課題の目的
心臓移植と記憶に関する本文のうち、「- レシピエントの男女比:男性7名、女性3名」から「して本報告に掲載しています。」までの箇所を、一字も変えずに書き写す。

文書本文

= = = = = = =

はじめに:記憶は脳だけに宿るのか?
現代医学は、記憶や学習の機能を基本的に中枢神経系、特に大脳皮質や海馬といった脳構造に帰属させてきました。しかしこの常識に一石を投じるのが、2000年に発表されたPearsallらによる本研究です。本論文は、心臓移植後にレシピエントの人格、嗜好、行動がドナーと類似する変化を示す症例を、10例にわたり系統的に記述したものです。
筆者らは、これらの変化が単なる偶然や薬理作用、心理的反応では説明しきれないことを示し、「細胞記憶(cellular memory)」あるいは「全身的記憶(systemic memory)」の仮説に基づく解釈を提案しています。
研究の概要と方法
この研究では、米国内の複数の病院で心臓あるいは心肺移植を受けた10名のレシピエント(年齢:0.7〜56歳)と、その家族、ドナーの家族・友人に対してオープンエンドのインタビューを実施し、移植後の変化とドナーの人格的特徴との一致を検討しています。
- レシピエントの男女比:男性7名、女性3名
- ドナーの年齢:16か月〜34歳
- 観察対象となった変化:食嗜好、芸術嗜好、性的指向、夢、記憶、行動様式など
- 一致点の数:1例あたり2〜5項目の「ドナーとの並行的変化(parallels)」を確認
データは逐語録として記録され、SchwartzおよびRussekが検証の上で代表的症例として本報告に掲載しています。
主な症例と観察結果
研究で報告された症例は、いずれも主観的報告にとどまらず、レシピエントの家族やドナーの家族・友人による相互確認がなされています。以下は代表的な観察例です。
ケース1:音楽の嗜好と作曲傾向の一致
18歳の女性レシピエントが、同年齢の男性ドナーから心臓を受けた後、自発的にギターを学び、ドナーが作った楽曲のメロディーを「覚えていた」ように歌い出したという事例です。ドナーは実際に音楽を作っており、事故死後に家族が遺した楽譜と一致が確認されました。
ケース4:クラシック音楽と異人種への親和性
47歳の白人男性が、17歳の黒人青年の心臓を移植された後、急にクラシック音楽を好むようになり、黒人の同僚と親密な関係を築くようになったと報告しています。後に、ドナーがバイオリン教室に向かう途中に死亡し、バイオリンケースを抱えたまま亡くなっていたことが判明します。これらの嗜好は、ドナーの生前の性格と強く一致していたとされています。
ケース5:性的指向の変化
元々同性愛者であった29歳女性が、異性愛的な傾向を示し始めた事例です。ドナーは“自由恋愛”志向の若い女性であり、多数の異性関係がありました。レシピエントは「性欲はあるが女性に惹かれなくなった」と証言し、周囲の家族もその変化を認めています。
ケース10:銃撃による死亡と夢の一致
56歳の大学教授が34歳の警官(顔を撃たれて死亡)の心臓を移植後、「顔に閃光が見え、熱く燃えるような感覚」の夢を繰り返し見るようになったと証言しています。さらに閃光の前に「イエスのような人物」の幻視を報告していますが、ドナーの妻によれば、犯人の似顔絵は「イエスの絵に似た落ち着いた表情」だったとのことです。
生物学的背景と仮説:細胞記憶と全身的記憶
本研究の根底にあるのは、全身的記憶(systemic memory)仮説です。この考え方は、再帰的フィードバックループを有するすべての動的システム(細胞、臓器、分子ネットワークなど)が情報とエネルギーを保持するとするものです。

= = = = = = =

抜粋データ
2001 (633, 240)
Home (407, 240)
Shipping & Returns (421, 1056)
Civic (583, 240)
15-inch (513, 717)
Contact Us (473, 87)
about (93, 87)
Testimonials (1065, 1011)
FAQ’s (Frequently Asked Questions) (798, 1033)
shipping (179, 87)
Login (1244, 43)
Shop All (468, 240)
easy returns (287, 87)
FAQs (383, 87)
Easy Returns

= = = = = = =

課題の解答
- レシピエントの男女比:男性7名、女性3名
- ドナーの年齢:16か月〜34歳
- 観察対象となった変化:食嗜好、芸術嗜好、性的指向、夢、記憶、行動様式など
- 一致点の数:1例あたり2〜5項目の「ドナーとの並行的変化(parallels)」を確認
データは逐語録として記録され、SchwartzおよびRussekが検証の上で代表的症例として本報告に掲載しています。